A note about names: Lots of people seem to prefer the name Blaufränkisch and I’m not sure exactly why. I talked about this a little bit before, but I’m convinced it must be the ümlaut. The name itself has become a cause célèbre to some naïve people who feel as fancy as a maître d’ when they are able to coördinate their sentences to put a smörgåsbord of diacritical marks on words like açaí, El Niño, and crème fraîche. They say that Lemberger reminds people of Limberger and thus stinky cheese. I say whatever helps people remember the name of the wine is fine by me. Blaufränkisch just seems a tad too Teutonic to be memorable to the average consumer. Lemberger is like hamburger! In fact, I would love this wine with a hamburger. Or even a frankfurter. Not that it really matters, but for the record, I am in the Lemberger camp.

Thanks to Dale for hosting a thoughtful and thought-provoking WBW.


Who says the Finger Lakes can't make bold, dark reds?

Who says the Finger Lakes can't make bold, dark reds?

The Lemberger was cold soaked and given extended maceration for maximum extraction of color and tannin. Cold soaking, leaving the grapes in cold storage for a day or two after harvesting and usually adding dry ice, can have several purposes, including weakening the cellular structure of the skins to promote the release of color compounds. I sort of did this with my strawberry wine, but only because I forgot to buy yeast that day. You’ve got to be careful with extended maceration, though, especially if your fruit isn’t ripe. In this case, the Lemberger seemed to be pretty ripe. Overly long macerations, I’ve found, can lead to a spicy aroma that is not unlike potpourri. I have detected this aroma in many Finger Lakes reds, and I think that some tend to overextract in hopes of gaining the most possible color in a region that sometimes has trouble adequately ripening reds. This is one reason I think Lemberger has such a bright future in this region. It ripens well in the cool climate and provides stunning purple color. In my winemaking class last year, one group’s project was a thermovinified (must heated at 65C for a bit before fermentation) Lemberger, and the result was extremely purple.


Give me some skin

Channing Daughters Meditazione 2006

Click to go to the Channing Daughters website

Click to go to the Channing Daughters website

Appellation: Long Island
Varieties: Tocai Friulano 36%, Pinot Grigio 25%, Sauvignon Blanc 17%, Chardonnay 10.3%, Muscat Ottonel 9.5%, Viognier 1.2%, Malvasia Bianca 1%. Yeah, a bunch of grapes, so to speak.
ABV: 13%
Price Point: $40
Looks: Bold, deep golden color with a tinge of orange, somewhat like Sauternes.
Nose: Floral, orangey Muscat-like nose, with lemon peel and pineapple, LOTS going on.
Palate: Unlike any white wine I’ve had. There is some {astringency} to it! Unripe honeydew shows up on the perfumey palate, which also reminds me of peach iced tea. Great {mouthfeel}. Full-bodied, complex, and beautifully balanced, this white drinks like a red. It’s really unique.
Rating: corkcorkcorkhalfcork for an interesting aromatic white with panache.

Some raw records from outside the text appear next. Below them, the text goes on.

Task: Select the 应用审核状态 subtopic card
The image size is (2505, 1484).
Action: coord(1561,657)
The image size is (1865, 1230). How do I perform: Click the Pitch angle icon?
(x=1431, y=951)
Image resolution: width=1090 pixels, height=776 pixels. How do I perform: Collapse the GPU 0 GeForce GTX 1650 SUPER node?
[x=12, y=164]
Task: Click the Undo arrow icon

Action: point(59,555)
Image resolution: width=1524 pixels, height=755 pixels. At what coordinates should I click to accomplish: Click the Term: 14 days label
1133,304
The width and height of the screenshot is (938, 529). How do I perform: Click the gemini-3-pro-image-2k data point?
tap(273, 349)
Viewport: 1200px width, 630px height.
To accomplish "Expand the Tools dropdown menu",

Not everyone will like this wine, at least not at first. The muscat can be a bit overly perfumey for me. I’d also recommend having it at room temperature (cold can increase perception of bitterness and astringency, Ross and Weller, “Effect of serving temperature on the sensory attributes of red and white wines”, Journal of Sensory Studies, 2008, and if you don’t believe that, make some tea and try it hot, then put it in the refrigerator and try it cold). Basically, if you treat it like a red, this wine will do nicely. Its price and overall qualities make this more of a special occasion wine to me, but I believe it can function as more than just a curiosity in a wine sideshow. (Barker: Step right up! See the white wine fermented… on its own skins! Crowd: *gasp* Victorian ladies: *swoon*)

Channing Daughters is based on Long Island and uses grapes from both the North Fork and Hamptons. Perusal of the wine list on the website will quickly let you know that this winery is not about producing ordinary wines. This wine is no exception.

Check out the color!

Check out the color!

Unlike most white wines, which are pressed before fermentation, separating the juice from the skins, this wine is fermented ON the skins*, providing the somewhat rare experience of a white wine with noticeable tannin. I’m sure it also contributes to the fantastic color. (NB: Channing Daughters makes a few other whites with varying degrees of skin contact which I have not tried but would like to.)

For many readers, there are some unfamiliar grape varieties packed into this wine, likely because tocai fruilano and malvasia bianca are typically varietals grown in northern Italy. Lots of peoples’ wine varietal education starts with France: Bordeaux (merlot, cabernet, sauvignon blanc), Burgundy (pinot noir, chardonnay), Alsace (riesling, gewürztraminer, pinot gris). They then move on to California (all of the above, plus zinfandel), then the rest of the New World (Aussie shiraz, Argentine malbec, NZ sauvignon blanc, etc.) and sometimes never really make it to the “Italy” chapter of the book. At least this is the case with me. (NB: I’ve recently decided to add some Italian flair to my cellar, picking up a case including barbera, sangiovese, malvasia bianca, freisa, and others. Working on it…) I suppose one exception to this unfamiliarity is the ubiquity of pinot grigio, which may stem from consumers’ delight in saying “pinot grigio” out loud. Many FL producers will bottle a pinot gris/grigio.
It turns out that lots of great wines come out of Italy, along with lots of different grape varietals. Northeast Italy is a slightly cooler climate. It makes me wonder if there is a reason (beyond name recognition and marketing) that more Italian varietals aren’t grown in quantity in the Finger Lakes. Ventosa Vineyards does produce a tocai fruilano, which I have yet to try. They also have plantings of sangiovese, and of course, pinot grigio.

This wine was fermented on the skins, allowing extraction of phenolic groups (e.g., tannin) that would normally stay behind in a typical white wine fermentation. White wines fermented on skins have been shown to have an antioxidant capacity similar to that of red wine (Ref: Furman et al., “White Wine with Red Wine-like Properties: Increased Extraction of Grape Skin Polyphenols Improves the Antioxidant Capacity of the Derived White Wine”, J. Ag. and Food Chem., 2001). So if you drink wine strictly for health reasons, you’ve got that going for you. Interestingly, while {tannin} extraction is somewhat dependent on the alcohol content of the fermentation, color will start showing up much sooner. This is why rosé wines (reds pressed off of skins, perhaps with brief skin contact) have some color, but not much noticeable astringency. (Cf. Monday’s entry, the Chateau Frank Blanc de Noirs, made from black grapes [pinot noir and pinot meunier], pressed gently such that little to no color escaped from the skins). Finally, (possibly just so this site gets more hits on google) skin contact can even increase levels of the wine media darling resveratrol, a molecule which in itself merits its own discussion at a later time (Ref: Darias-Martín et al., “Effect of skin contact on the antioxidant phenolics in white wine”, Food Chemistry, 2000).